The CEN Whapmagoostui-Kuujjuarapik Station is CEN's principle research station and features wet and dry labs, a Community Science Centre with a conference room, a greenhouse, a cafeteria, and a dormitory. This station is located at the terrestrial boundary between taiga and tundra, on the shores of eastern Hudson Bay and at the mouth of the Great Whale River. The station provides easy access to a diversity of subarctic landscapes and ecosystems.
The CEN Whapmagoostui-Kuujjuarapik Station is owned and run by the Centre d’études nordiques (CEN) (www.cen.ulaval.ca) whose secretariat is based at the Université Laval, Québec, Canada. It is on Cree land and is run in collaboration with the Cree First Nation of Whapmagoostui. The station is located on the eastern shore of Hudson Bay at the maritime limit of James Bay, near the mouth of the Great Whale River. Station management is run by a local manager, present year-round.
This station is the CEN’s principal field station and has operated since the 1970s, with diverse research projects on past and present environments. Between 2007 and 2011, major upgrades to the station were undertaken, consisting of the construction of a state-of-art Community Science Centre to serve the needs of the circumpolar science community for research planning, information exchange, national research workshops, and coordination of field operations, and the local communities for information exchange, identification of northern research needs, science training of northerners, exchange of traditional knowledge, and outreach activities. The Centre offers a conference room with a capacity for 50 participants, a permanent, interactive display on local natural history and on CEN research activities. In addition to this new building, the station also has wet and dry laboratories, a greenhouse, a dormitory, a cafeteria (with full-meal services during the summer season), vehicles for rent, wireless internet, and rental of sampling and camping equipment.
The climate at Whapmagoostui-Kuujjuarapik is strongly influenced by the proximity of Hudson Bay, and the recent, pronounced loss of sea ice in this sector of northern Canada has been accompanied by large increases in air temperature. Discontinuous or scattered permafrost occurs throughout the region and is degrading rapidly.
Whapmagoostui-Kuujjuarapik is located at the terrestrial boundary between the taiga and the tundra. The community is built on a sandy headland, at the mouth of the Great Whale River. Granites covered by a thick layer of sand characterize the soils of the region. This region continues to experience particularly rapid isostatic uplift in response to the retreat of the Laurentide Ice Sheet. Parabolic dunes occur along the coast and are strongly influenced by plant cover. South of the Great Whale River is the taiga zone (Boreal forest), while north of the river, the forest tundra zone progressively dominates the landscape. Locally, the vegetation type is coastal forest tundra, with some 400 recorded species. Paleoecological studies have documented the Holocene evolution of landscapes, including lakes, wetlands, and forests.

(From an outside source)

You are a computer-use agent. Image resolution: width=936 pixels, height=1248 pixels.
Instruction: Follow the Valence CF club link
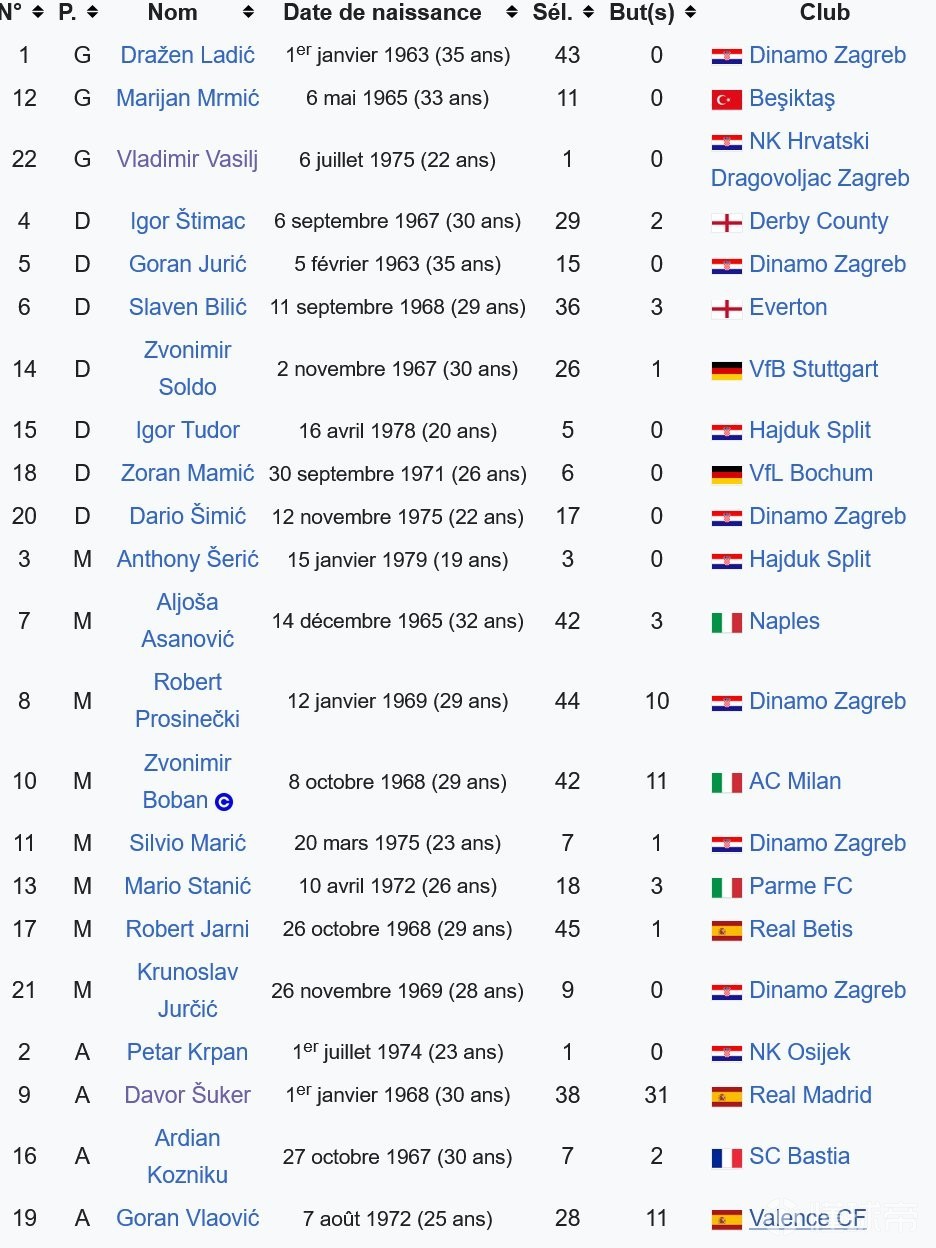pos(807,1218)
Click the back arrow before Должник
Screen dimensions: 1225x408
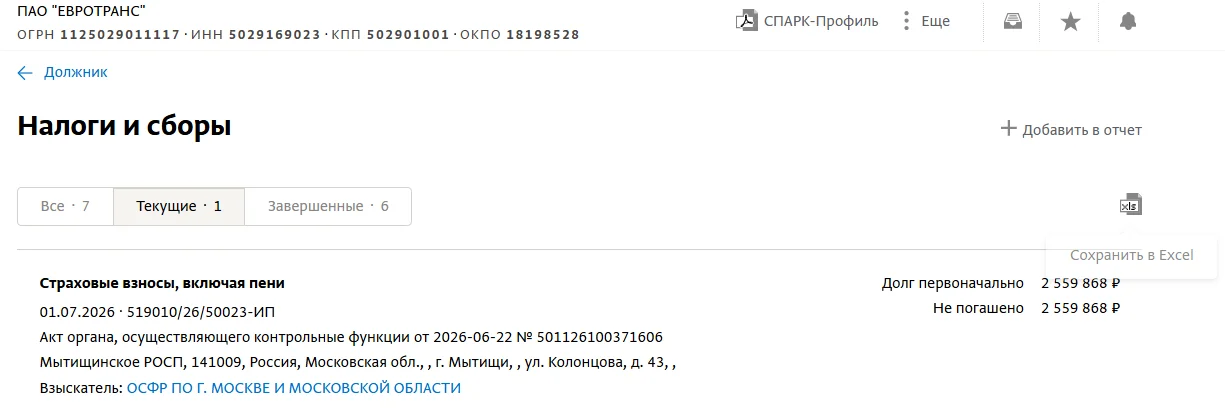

The Manitounuk Islands, located just a little to the north along the coast, are part of the Hudsonian cuestas found on the eastern shore of Hudson Bay. These islands are characterized by rocky beaches on the side facing the open sea and vertiginous cliffs on the shore facing the coast.

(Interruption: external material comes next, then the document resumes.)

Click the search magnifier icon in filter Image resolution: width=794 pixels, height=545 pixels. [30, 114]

Current research: Current projects include work on biodiversity and dynamics of northern aquatic ecosystems; impacts of melting permafrost in the context of global warming; wetlands paleoecology; restoration of vegetation in degraded sites, and research on mercury dynamics (air, precipitation, snow).

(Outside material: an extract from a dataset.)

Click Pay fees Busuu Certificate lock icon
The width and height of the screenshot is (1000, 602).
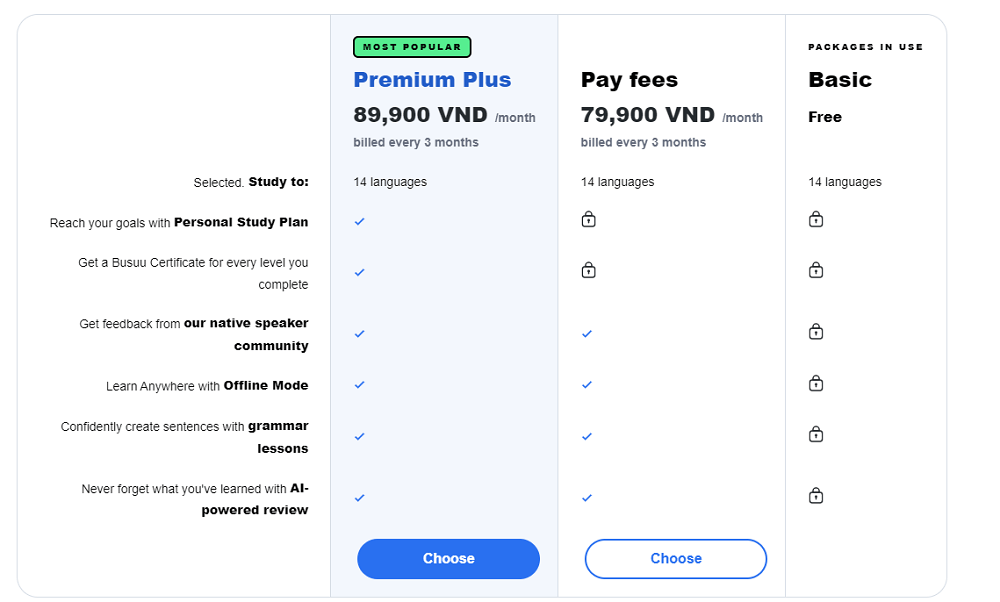click(x=588, y=270)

Past research: An overview of past studies in this region is given in: Bhiry, N., et al. 2011. Environmental change in the Great Whale River region, Hudson Bay: Five decades of multidisciplinary research by CEN. Ecoscience 18: 182-203.
Climatic and environmental data: CEN operates 2 climate stations from the CEN SILA Network (www.cen.ulaval.ca/sila) in the area of Whapmagoostui-Kuujjuarapik and has collected extensive climate datasets since 1957. CEN is a member of the Canadian Radiological Monitoring Network and collects data for measuring external gamma radiation. The station also host a magnetometer of the AUTUMNX network managed by Athabasca University.
This station is part of the Canadian Network of Northern Research Operators (CNNRO, www.cnnro.ca) and the international network INTERACT (www.eu-interact.org).
|Institution||Center for Northern Studies / Centre d’Etudes Nordiques|
|Infrastructure type||Research station|
|Disciplines||Biology and biochemistry
Natural environments and wildlife
|Language of operation||Inuktitut
The CEN Whapmagoostui-Kuujjuarapik is open year-round. It is only accessible by commercial airlines (Air Inuit, Air Creebec and First Air). All research activities must be planned well in advance. No permits to conduct research are required, but the local communities and the station manager must be contacted to be informed of the proposed research. Local guides and translators are available for hire. Access to the surrounding area by chartered flights, boat and all-terrain vehicles can be organized by the station manager.